While many were happy to point to the absence of Thiago Silva and the all round defensive shambles that epitomised Brazil’s seven-goal capitulation praise should not be withstanding for a Germany team that went about dismantling the hosts with stunning efficiency.
Unlike the Selecao,who had once again been full of the emotion as the match commenced, not to mention the somewhat overzealous ‘mourning’ of the loss of Neymar, the Nationalmannschaft simply followed the instructions of coach Joachim Low as the Brazilians lost any shape whatsoever chasing any scrap of dignity they could.
Taking the lead in a match as important as a World Cup semi-final can understandably prompt a temporary defensive retreat not to lose your advantage as the opponents battle back to reclaim equilibrium, and more so when facing the tournament hosts and a crowd baying for your demise, therefore, that the Germans continued to press Brazil was more than admirable.
From start to finish the Germans were organised, hard-working and most importantly clinical with it, yet the almost automated way at which they go about reaching the later stages of international tournaments was epitomised by Thomas Muller’s comment after the game that “It just went well today”, something almost expected when every part of the machine is working at optimum performance, although he admitted that he could barely believe the margin of victory.
It is true that with Silva unavailable to marshal the defence and with the man with which that duty fell David Luiz losing any sense of defensive responsibilities once Miroslav Klose had clinch the all-time World Cup goalscoring record and doubled the Nationalmannschaft’s lead did not help.
There was a moment when the Germans were still only one goal ahead that highlighted the concern the Brazilians had at falling behind in the absence of their two most important players, when full-back Marcelo broke into the penalty area only for Philipp Lahm to stop him in his tracks with a wonderful sliding tackle.

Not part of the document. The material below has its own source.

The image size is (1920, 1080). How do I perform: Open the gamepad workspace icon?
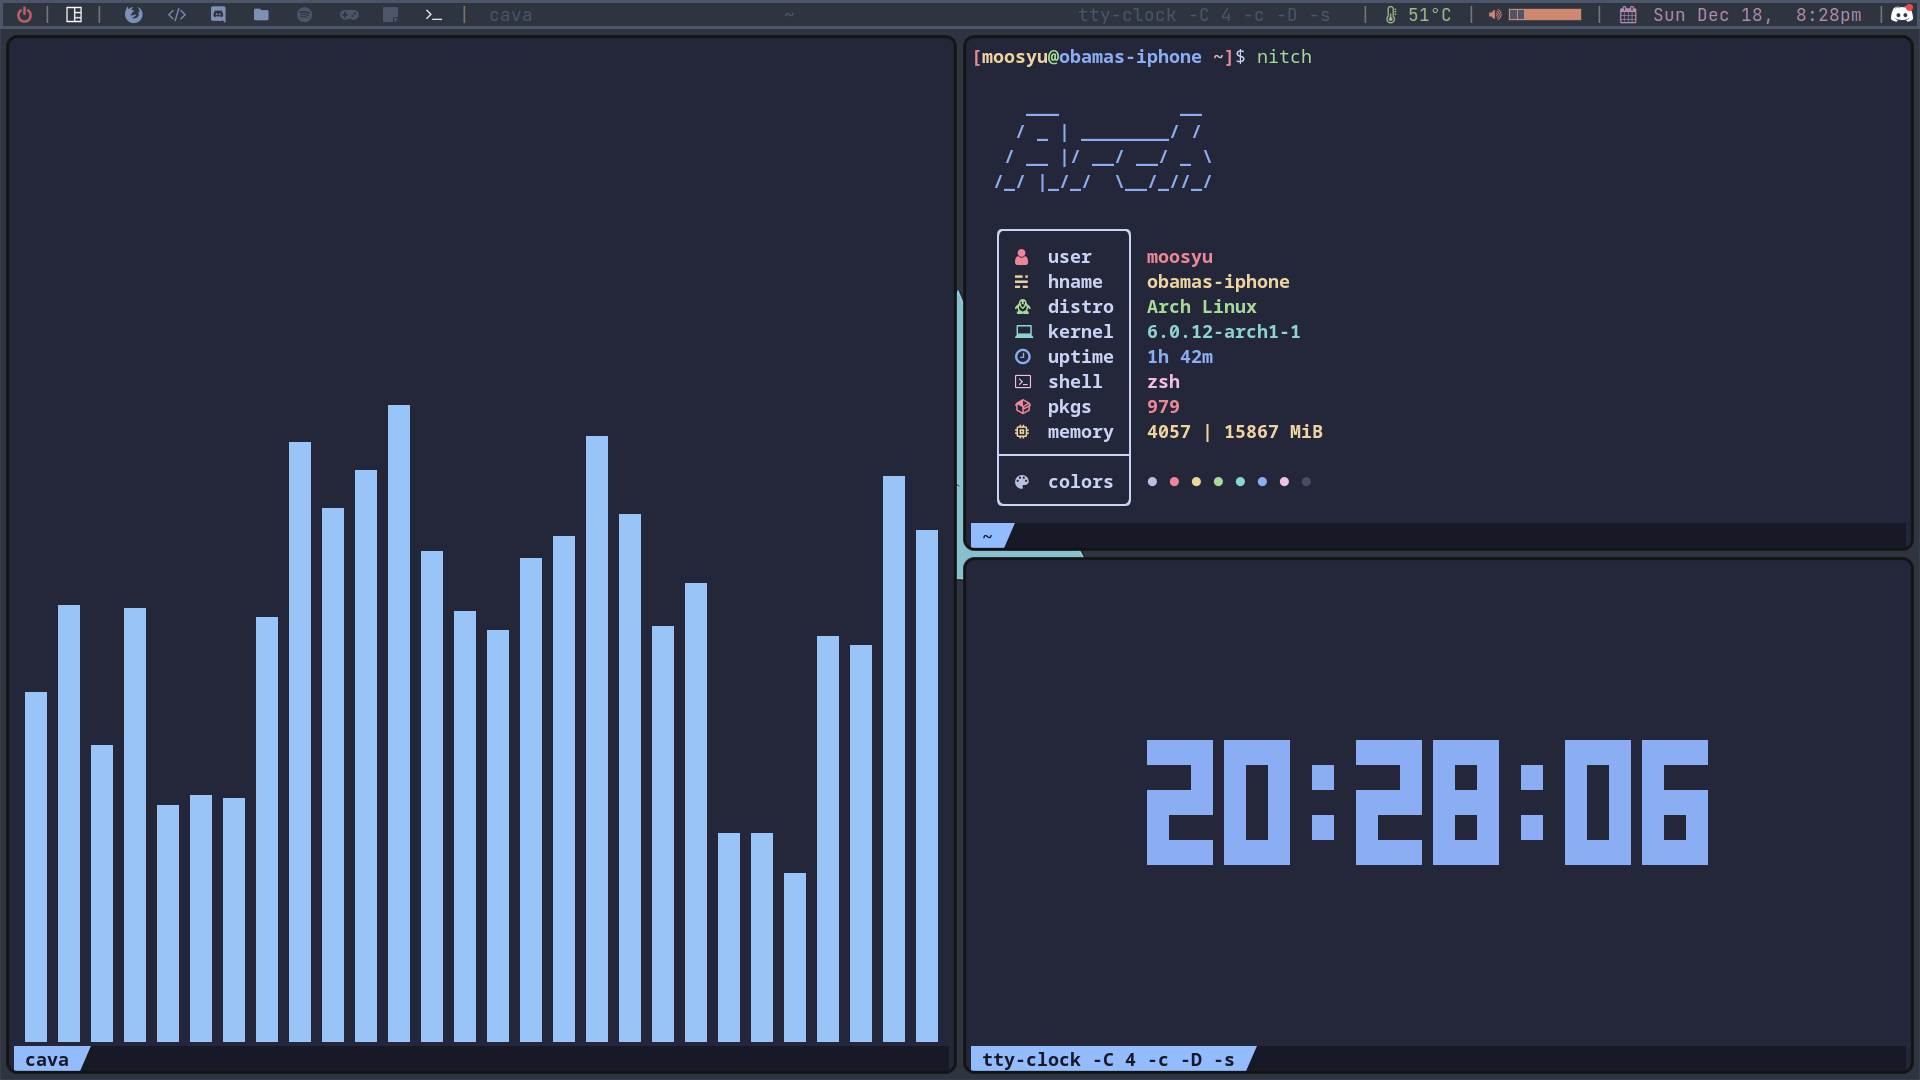coord(349,15)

As the Real Madrid man had his penalty appeal correctly waved away he and his teammates surrounded the referee almost begging for the foul to be awarded their look of desperation made it clear that they lacked confidence in their ability to recover without star man Neymar.
With their heads spinning at the scenario of a World Cup semi-final exit on home soil the Europeans smelt blood, before you knew it they had capitalised on the hesitancy of the Selecao players and it was 5-0 before they could blink.
The Brazil players seemingly following the lead of captain for the night Luiz it was hard to see what positions they occupied and it allowed the precision passing of the Germans to find their teammates in exactly the areas they would have planned beforehand and simply picked them off at will.
Germany now encounter an entirely different proposition at the Maracana on Sunday night as Argentina and the Netherlands possess more cohesive, if vulnerable, defensive units and tactical awareness than Brazil displayed in Belo Horizonte.
As the ‘Ole’s’ rang out from the home crowd during the closing exchanges the Nationalmannschaft could well find themselves the crowd favourites on July 13, even if facing bitter rivals the Netherlands and not the host countries arch nemesis neighbours Argentina, but will still need to overcome the mental hurdle of 18 years of ultimately failing to succeed on the international stage.
However, whatever the result in Sao Paulo on Wednesday night, and despite the Diego Maradona inspired loss to La Albiceleste in 1986 final, the Germans will go into the match with the psychological advantage of already inflicted World Cup final misery upon each of their potential opponents when clinching their last two world titles in 1974 and 1990.